In REAP’s own data from 2024:
- 50% of caregivers reported moderate to severe depression
- 29% reported suicidal ideation in the past two weeks
- 25% screened positive for at‑risk drinking
Their responsibilities go far beyond tasks like medication management and meal preparation. They interpret moods, manage behavioral changes, ease emotional triggers, and create meaningful engagement for the person they love. Their world revolves around the care recipient — often leading to isolation, loss of identity, guilt, and ongoing grief.
The statistics reflect what I see every week. Nearly one in four caregivers feels socially isolated. Forty‑three percent experience moderate to high emotional stress. And 31% receive no outside help at all.
Compare that to healthcare workers, who work in teams, receive breaks, have coworkers who step in when overwhelmed, and are trained and compensated for their work. Even with these supports, burnout is common.

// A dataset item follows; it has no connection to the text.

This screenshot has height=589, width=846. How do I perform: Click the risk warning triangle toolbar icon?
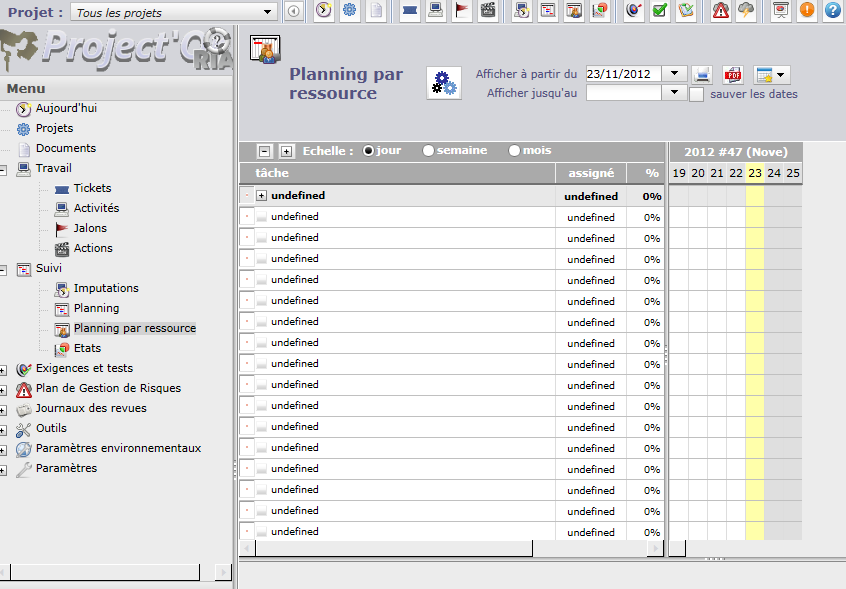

Caregivers receive none of these protections yet are expected to shoulder the same level of responsibility — alone, unpaid, and unrecognized.
Senate Bill 608 in New Hampshire would finally begin to fill these gaps. The bill provides access to counseling, peer support, training, and caregiver assessment for family caregivers of individuals enrolled in two Medicaid waiver programs: Acquired Brain Disorder (ABD) and Choices for Independence (CFI). These services would address the very needs I see daily.
Professional counseling helps caregivers process the complex emotions of watching a loved one decline or manage the stress that comes with it. Peer support connects them with others navigating similar challenges. Caregiver assessment identifies individual needs before families reach crisis.
When caregivers receive the right support, everyone benefits. The care recipient receives safer, more compassionate care. The caregiver’s health stabilizes instead of deteriorating from chronic stress and neglect. And costly options, which many older adults want to avoid, are delayed or prevented.
There is a direct and measurable link between caregiver training and caregiver wellbeing. The spouse I mentioned earlier is proof. Through REAP, he received education about his wife’s diagnosis, guidance on communication and behavior, and strategies to manage his own stress. Within weeks, his depression decreased from moderate to mild without medication. He was sleeping through the night and thinking more clearly. His frustration with his wife dropped significantly because he finally understood what she was experiencing and how to respond compassionately.
The real question before lawmakers is not whether we can afford SB 608. It is whether we can afford to continue ignoring the needs of those who hold our care system together. In 1970, we had 31 caregivers for every one person needing care. By 2010, that ratio dropped to 7:1. By 2030, it is projected to be 4:1. Our caregiver supply is shrinking while needs continue to grow. Without meaningful support, our systems — healthcare, long‑term care, and community supports — cannot function. (AARP, 2013)
Caregivers don’t ask for much. They want to keep their loved ones safe, comfortable, and at home. They want to stay healthy enough to continue providing care. SB 608 gives them the tools to do exactly that.
I urge New Hampshire lawmakers to support SB 608 and stand with the 281,000 residents who are quietly holding our care system together. We cannot keep waiting until caregivers collapse to offer help. We must provide the support they need now — before the burden becomes too heavy to bear.
Anne Marie Sirrine, LICSW, CDP is a staff therapist and the director of the REAP (Referral Education Assistance & Prevention) program at Seacoast Mental Health Center.